Ne perdant aucune occasion de rendre hommage au “patriotisme” de ces investisseurs, le ministre des Finances, Evangélos Vénizélos, “s’est engagé à des dédommagements une fois l’opération menée à bien, mais comme les élections approchent, c’est maintenant ou jamais qu’il faut les arracher”, déclare M. Marinopoulos à l’AFP.

Les montants concernés sont faibles, 2,3 milliards d’euros au total, moins de 1% du total des créances grecques concernées par l’opération, dont beaucoup acquis selon lui “quand l’Etat grec s’est mis en 2009 après la crise financière à faire la pub de ses obligations, en les présentant comme des valeurs sûres et rentables”.

“Mais les pertes sont disproportionnées pour des individus et familles”, plaide-t-il: “pour 100.000 euros investis, il faudrait accepter une perte sèche de 54.000 euros et le renvoi jusqu’en 2042 du remboursement du reste, nous ne sommes pas des banques séculaires pour pouvoir amortir un tel choc”.

“Si on ne trouve pas de solution, mes deux enfants devront arrêter leurs études”, affirme pour sa part Kléanthis Tratra, 52 ans, ancien ingénieur de la compagnie aérienne Olympic airlines, qui appartient à une sous catégorie d’investisseurs encore plus mal lotie, celle des 4.100 ex-employés du transporteur, licenciés en 2008 avant sa privatisation.

En 2010, ses indemnités de licenciement lui ont été versées par l’Etat sous forme .. d’obligations souveraines grecques, qui vont devoir subir la décote de 53,5% prévue dans l’opération de restructuration.

Sur un total de 90 millions d’obligations distribuées aux salariés licenciés, Kléanthis devait toucher 50.000 euros en 2012, désormais susceptibles de fondre à “3.000 euros dans deux ans, puis 28.000 d’ici 2042”. “Je ne serai plus là, ce sera du solde de tout compte”, lâche-t-il, dépité.

“Il est scandaleux de nous traiter comme des spéculateurs, ou même de simples investisseurs, nous voulons simplement recevoir cet argent en liquide, sans aucune ristourne”, martèle-t-il.
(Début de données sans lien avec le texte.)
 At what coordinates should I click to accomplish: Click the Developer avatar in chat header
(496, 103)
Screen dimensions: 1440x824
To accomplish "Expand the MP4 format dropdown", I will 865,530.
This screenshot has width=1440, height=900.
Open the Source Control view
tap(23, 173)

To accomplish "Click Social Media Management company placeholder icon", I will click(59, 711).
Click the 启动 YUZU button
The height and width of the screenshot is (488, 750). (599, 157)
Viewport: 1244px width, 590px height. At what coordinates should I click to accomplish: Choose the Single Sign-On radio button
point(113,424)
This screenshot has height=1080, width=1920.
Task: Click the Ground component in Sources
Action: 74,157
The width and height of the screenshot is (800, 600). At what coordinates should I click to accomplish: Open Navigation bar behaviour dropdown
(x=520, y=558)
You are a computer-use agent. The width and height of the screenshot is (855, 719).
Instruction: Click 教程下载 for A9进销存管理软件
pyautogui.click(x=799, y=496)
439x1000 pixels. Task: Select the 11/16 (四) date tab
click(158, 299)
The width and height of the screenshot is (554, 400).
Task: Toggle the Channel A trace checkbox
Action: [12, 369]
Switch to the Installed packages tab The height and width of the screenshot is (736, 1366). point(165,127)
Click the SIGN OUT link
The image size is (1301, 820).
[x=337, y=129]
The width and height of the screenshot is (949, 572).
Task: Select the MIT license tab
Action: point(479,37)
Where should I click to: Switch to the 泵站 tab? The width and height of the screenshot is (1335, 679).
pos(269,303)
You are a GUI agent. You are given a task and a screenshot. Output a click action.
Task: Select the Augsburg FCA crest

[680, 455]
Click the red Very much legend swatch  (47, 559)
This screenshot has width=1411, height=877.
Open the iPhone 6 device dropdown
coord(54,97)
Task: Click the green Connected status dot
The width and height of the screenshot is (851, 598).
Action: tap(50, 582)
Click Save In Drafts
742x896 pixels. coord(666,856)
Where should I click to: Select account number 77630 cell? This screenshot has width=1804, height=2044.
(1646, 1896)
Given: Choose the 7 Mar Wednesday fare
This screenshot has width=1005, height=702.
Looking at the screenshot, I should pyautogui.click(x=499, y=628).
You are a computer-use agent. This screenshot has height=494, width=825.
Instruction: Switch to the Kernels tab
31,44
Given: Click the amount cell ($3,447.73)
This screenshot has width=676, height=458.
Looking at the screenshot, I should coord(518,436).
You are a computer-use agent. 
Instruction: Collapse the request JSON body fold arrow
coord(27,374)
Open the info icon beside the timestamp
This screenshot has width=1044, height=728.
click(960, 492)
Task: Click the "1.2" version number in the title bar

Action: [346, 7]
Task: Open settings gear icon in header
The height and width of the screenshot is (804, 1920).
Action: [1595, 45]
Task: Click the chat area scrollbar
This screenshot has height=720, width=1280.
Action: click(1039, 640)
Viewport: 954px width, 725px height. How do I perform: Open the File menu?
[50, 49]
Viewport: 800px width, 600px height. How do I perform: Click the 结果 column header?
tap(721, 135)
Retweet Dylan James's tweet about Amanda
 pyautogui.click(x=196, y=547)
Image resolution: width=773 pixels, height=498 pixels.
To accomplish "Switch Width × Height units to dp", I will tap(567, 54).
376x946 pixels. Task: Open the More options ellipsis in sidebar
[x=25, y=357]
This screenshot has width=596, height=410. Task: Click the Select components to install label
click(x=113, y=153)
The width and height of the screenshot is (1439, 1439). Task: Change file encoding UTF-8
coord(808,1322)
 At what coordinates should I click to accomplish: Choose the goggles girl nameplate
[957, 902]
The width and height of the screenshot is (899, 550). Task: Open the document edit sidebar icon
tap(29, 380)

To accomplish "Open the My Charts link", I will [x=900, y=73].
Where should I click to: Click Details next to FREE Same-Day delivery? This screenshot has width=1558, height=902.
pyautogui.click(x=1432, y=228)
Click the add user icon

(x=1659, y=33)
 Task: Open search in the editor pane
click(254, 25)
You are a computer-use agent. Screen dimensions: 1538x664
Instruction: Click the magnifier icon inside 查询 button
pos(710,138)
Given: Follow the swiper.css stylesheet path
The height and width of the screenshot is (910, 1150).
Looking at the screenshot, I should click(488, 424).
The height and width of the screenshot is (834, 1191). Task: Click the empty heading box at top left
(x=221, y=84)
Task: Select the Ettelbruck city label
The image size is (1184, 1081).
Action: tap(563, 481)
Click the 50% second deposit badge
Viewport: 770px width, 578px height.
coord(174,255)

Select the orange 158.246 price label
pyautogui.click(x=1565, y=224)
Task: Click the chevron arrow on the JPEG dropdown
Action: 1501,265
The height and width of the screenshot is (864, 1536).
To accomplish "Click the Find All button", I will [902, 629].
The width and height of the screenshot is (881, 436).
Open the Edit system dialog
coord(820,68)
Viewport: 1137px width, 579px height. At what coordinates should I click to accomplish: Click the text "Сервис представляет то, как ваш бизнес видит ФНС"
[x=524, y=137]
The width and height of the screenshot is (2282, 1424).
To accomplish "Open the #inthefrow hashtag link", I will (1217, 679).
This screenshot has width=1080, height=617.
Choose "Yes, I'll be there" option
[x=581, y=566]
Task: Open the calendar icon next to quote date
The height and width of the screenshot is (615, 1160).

Leur Union vient d’adresser une mise en demeure au ministère des Finances et à la banque gérant ces titres.

Pour ces Grecs, le coup est d’autant plus dur qu’il s’ajoute à deux ans d’érosion des revenus au fil des mesures d’austérité (hausses d’impôts et taxes, baisses des retraites et salaires) dictées au pays par l’UE et le FMI.

“Ceux qui ont tablé sur ces investissements pour contracter des prêts se retrouvent dans des situations très difficiles”, affirme M. Marinopoulos. Pour qui l’Etat joue aussi gros en trahissant ainsi la confiance de ses citoyens, “alors même qu’il demande aux Grecs de rapatrier l’argent” mis à l’abri de la crise en Suisse et à l’étranger.